白髭 克彦 教授(東京大学・分子細胞生物学研究所・ゲノム情報解析分野)

2017年03月17日(金)    17:00-18:30  理学部3号館 412号室   

コヒーシンは姉妹染色分体間接着の機能以外にも、組換え、修復、転写といった多岐にわたる生命現象において重要な役割を担っている。特にヒトでは我々を含む複数のグループがインシュレータとして転写に寄与することを2008年に発見して以降、コヒーシンは転写制御と染色体高次構造を連動する重要な因子として大きく取り上げられるようになった。
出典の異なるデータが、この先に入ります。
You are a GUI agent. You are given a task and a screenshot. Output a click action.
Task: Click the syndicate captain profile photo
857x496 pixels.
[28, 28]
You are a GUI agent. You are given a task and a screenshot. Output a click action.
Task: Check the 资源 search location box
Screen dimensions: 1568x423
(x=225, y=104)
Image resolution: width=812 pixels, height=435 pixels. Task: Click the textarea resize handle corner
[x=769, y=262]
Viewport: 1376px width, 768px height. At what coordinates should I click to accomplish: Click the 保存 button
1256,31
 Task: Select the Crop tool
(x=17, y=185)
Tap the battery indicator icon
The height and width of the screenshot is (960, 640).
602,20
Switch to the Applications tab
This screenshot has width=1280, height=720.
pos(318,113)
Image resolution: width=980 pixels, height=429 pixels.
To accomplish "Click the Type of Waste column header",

ヒトでは骨髄異形性症候群で高頻度にコヒーシン関連因子に機能喪失型変異が見出されている。また、コヒーシン及びコヒーシン関連遺伝子の機能喪失型変異はヒト遺伝病CdLS(コルネリア・デ・ランゲ症候群)の原因であることも報告されており、その患者は、成長障害、精神遅延、心臓・消化器官障害など様々な分化異常に起因すると考えられる症状を呈する。実際に、CdLSの約6割で変異が検出されるコヒーシンローダーNipbl遺伝子や、コヒーシン、コヒーシン脱アセチル化酵素に変異をもつ患者由来の細胞では、コヒーシンの染色体結合部位の減少と、コヒーシン結合領域近傍に位置する遺伝子の発現量に変化が生じることを我々は報告してきた。最近、我々はフィラデルフィアこども病院のクランツ博士とともにCdLSに類似のヒト希少疾患CHOPS症候群の原因遺伝子としてAff4を同定した。これら疾患の遺伝学的、ゲノム学的解析を通して得られた知見と、試験管内再構成系を用いて得られた知見をもとに、コヒーシンによる転写制御の分子メカニズムとその破綻による疾患の分子病態について考えたい。